> _TASK TO COMPLETE_:
Pick out and copy every line of the records that contains the string "agent". Case counts.

> _MATERIAL SUPPLIED_:
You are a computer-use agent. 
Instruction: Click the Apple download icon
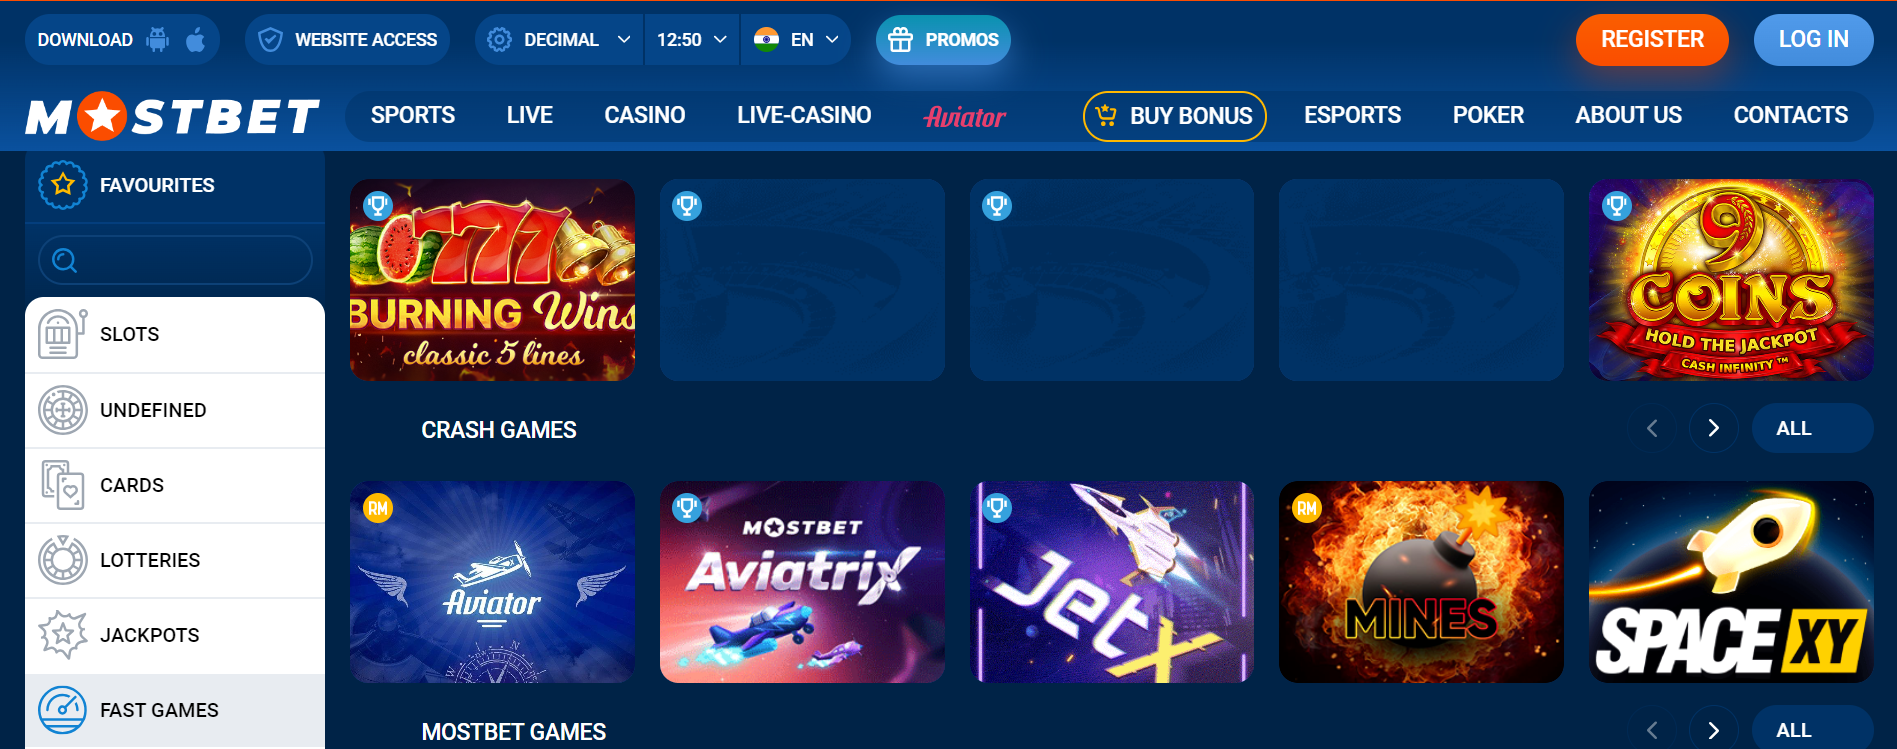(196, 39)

...

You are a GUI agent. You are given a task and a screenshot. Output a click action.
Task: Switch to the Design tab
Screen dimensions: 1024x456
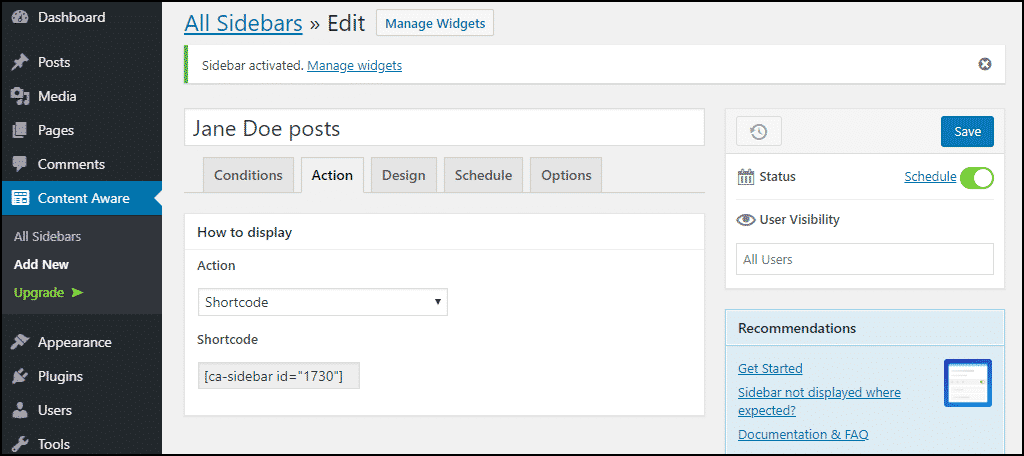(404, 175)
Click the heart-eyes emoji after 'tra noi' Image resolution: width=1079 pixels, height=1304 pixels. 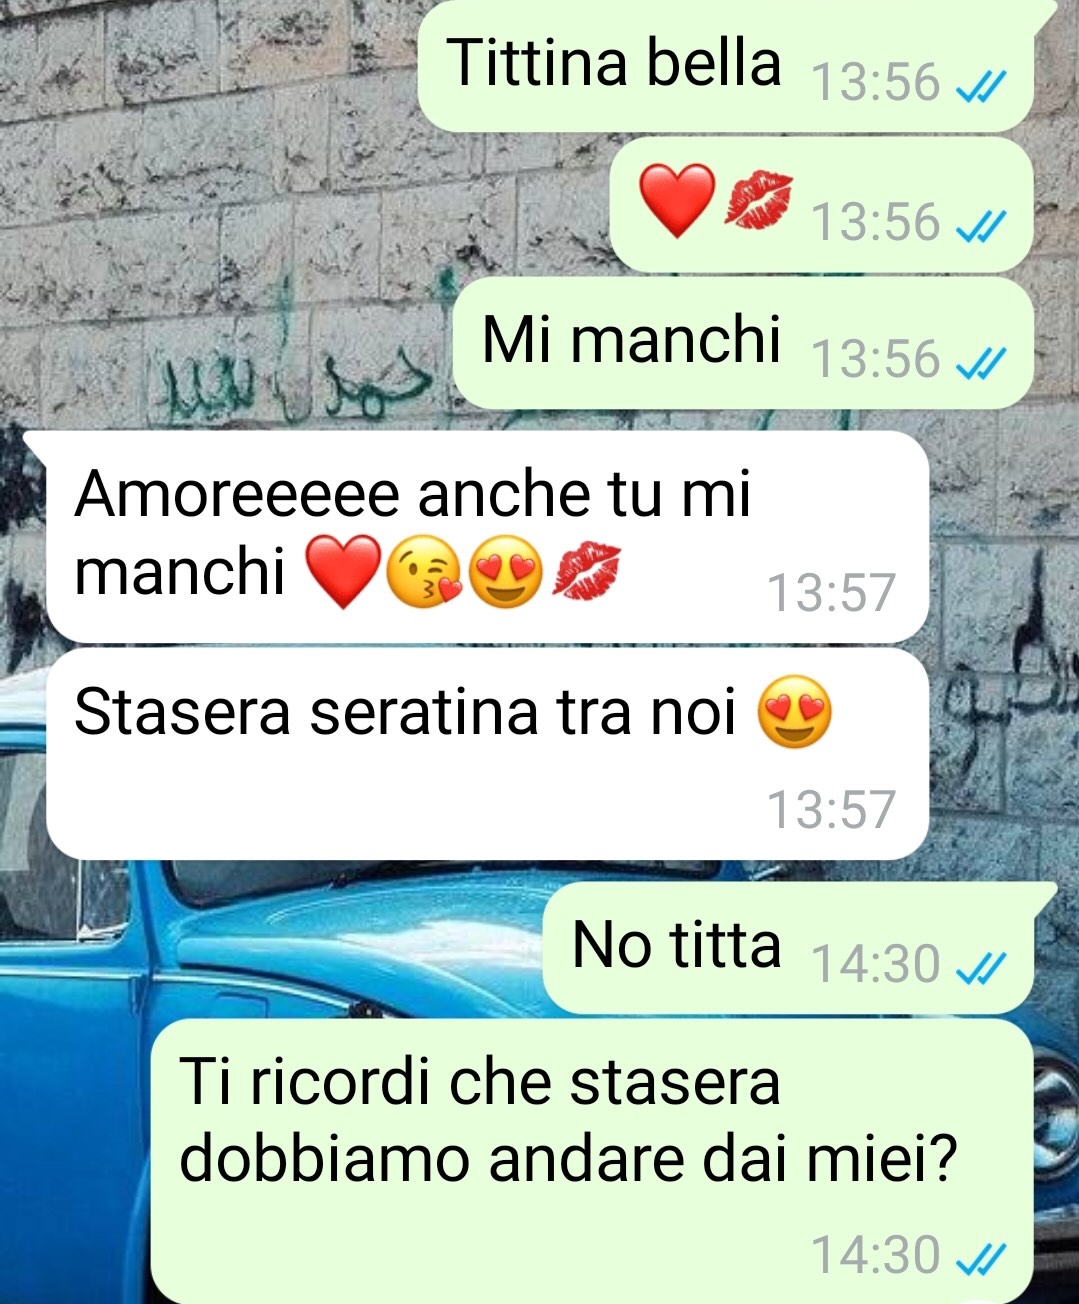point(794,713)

> _SOLUTION_:
You are a computer-use agent. 
You are a GUI agent. You are given a task and a screenshot. Output a click action.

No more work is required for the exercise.